STORED DATA: Begin
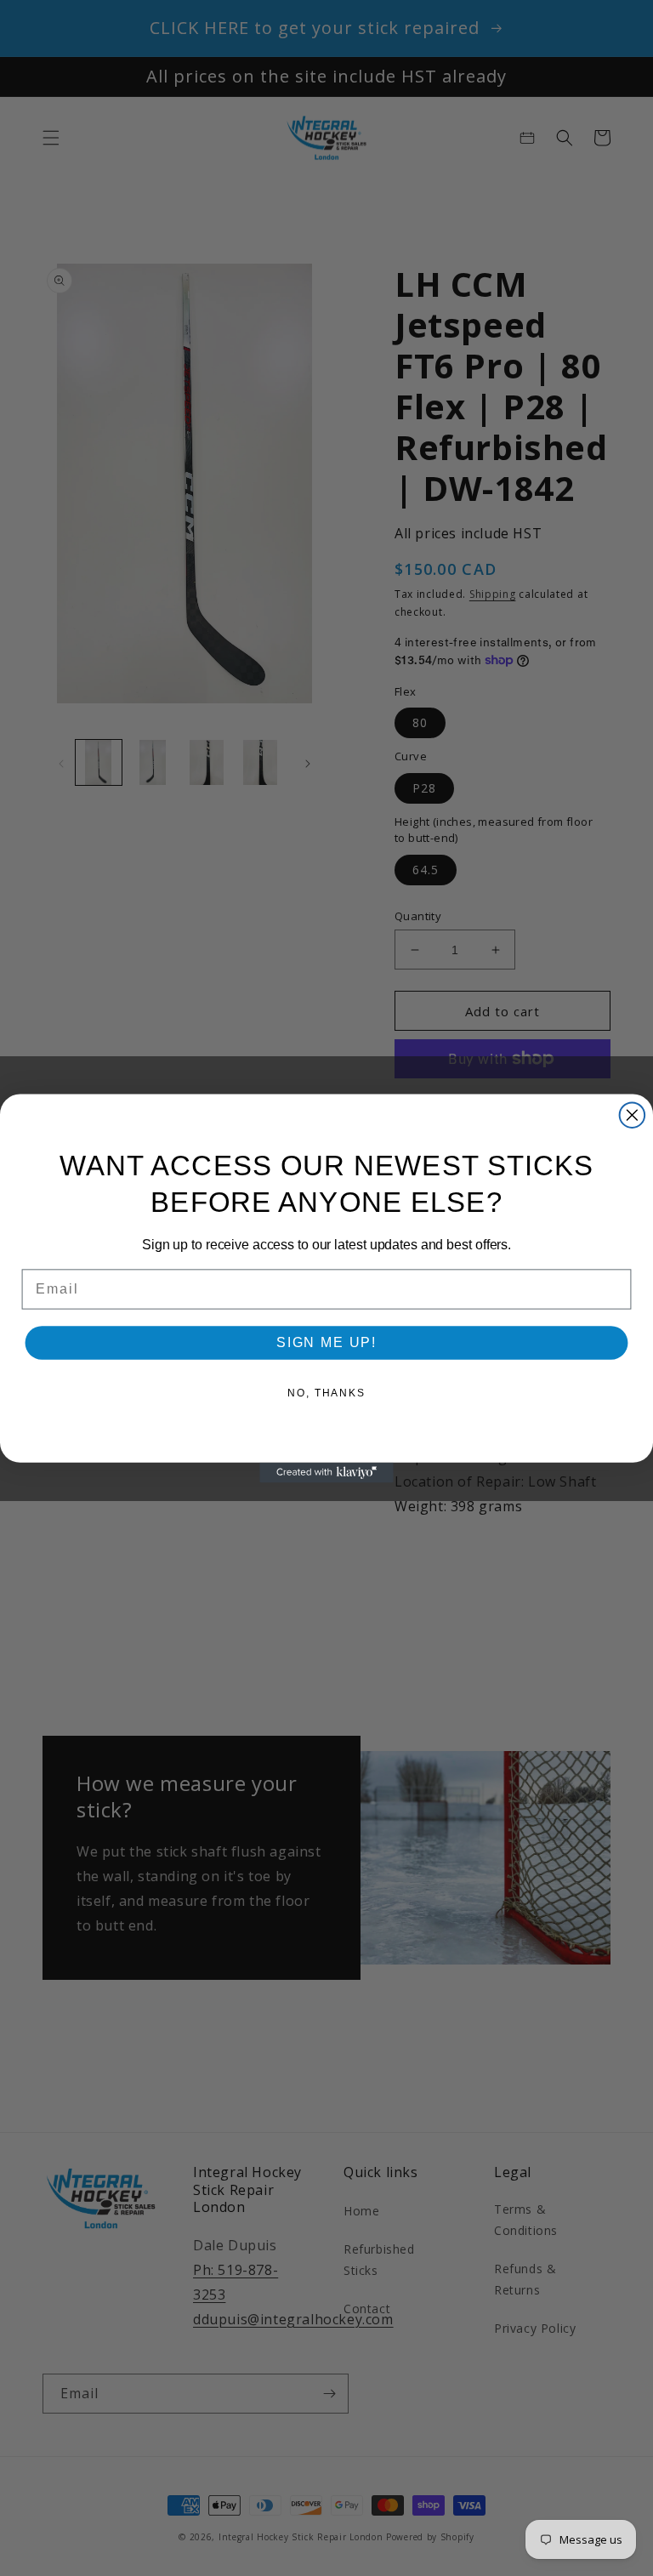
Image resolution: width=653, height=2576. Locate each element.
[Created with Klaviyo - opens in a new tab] (326, 1472)
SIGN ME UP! (326, 1342)
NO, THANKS (326, 1393)
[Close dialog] (632, 1115)
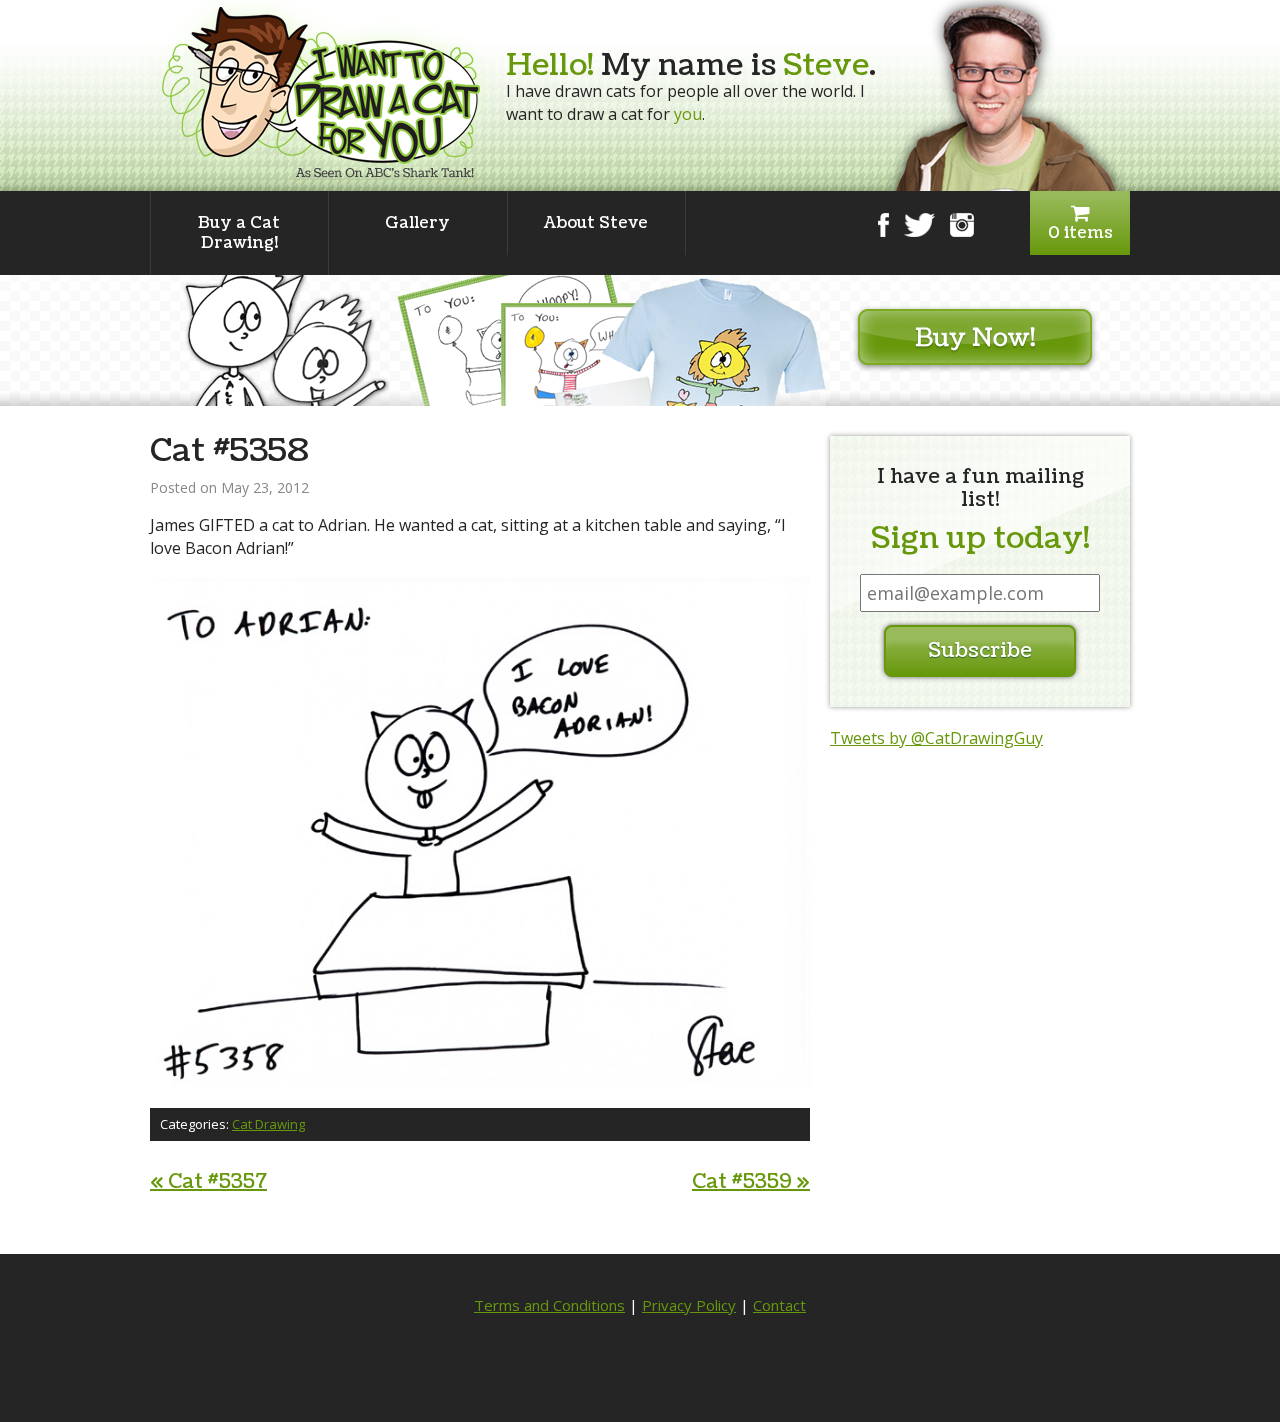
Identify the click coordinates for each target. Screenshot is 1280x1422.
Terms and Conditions (549, 1305)
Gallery (417, 223)
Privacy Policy (689, 1305)
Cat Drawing (268, 1124)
STORED DATA: End
:: WHAT TO PRODUCE ::
Only an exact copy of the entries, with no pictures, is expected as the answer.

:: RESPONSE BOX ::
Image resolution: width=653, height=2576. Locate each element.
[Created with Klaviyo - opens in a new tab] (326, 1472)
SIGN ME UP! (326, 1342)
NO, THANKS (326, 1393)
[Close dialog] (632, 1115)
Identify the click coordinates for each target. Screenshot is 1280x1422.
Terms and Conditions (549, 1305)
Gallery (417, 223)
Privacy Policy (689, 1305)
Cat Drawing (268, 1124)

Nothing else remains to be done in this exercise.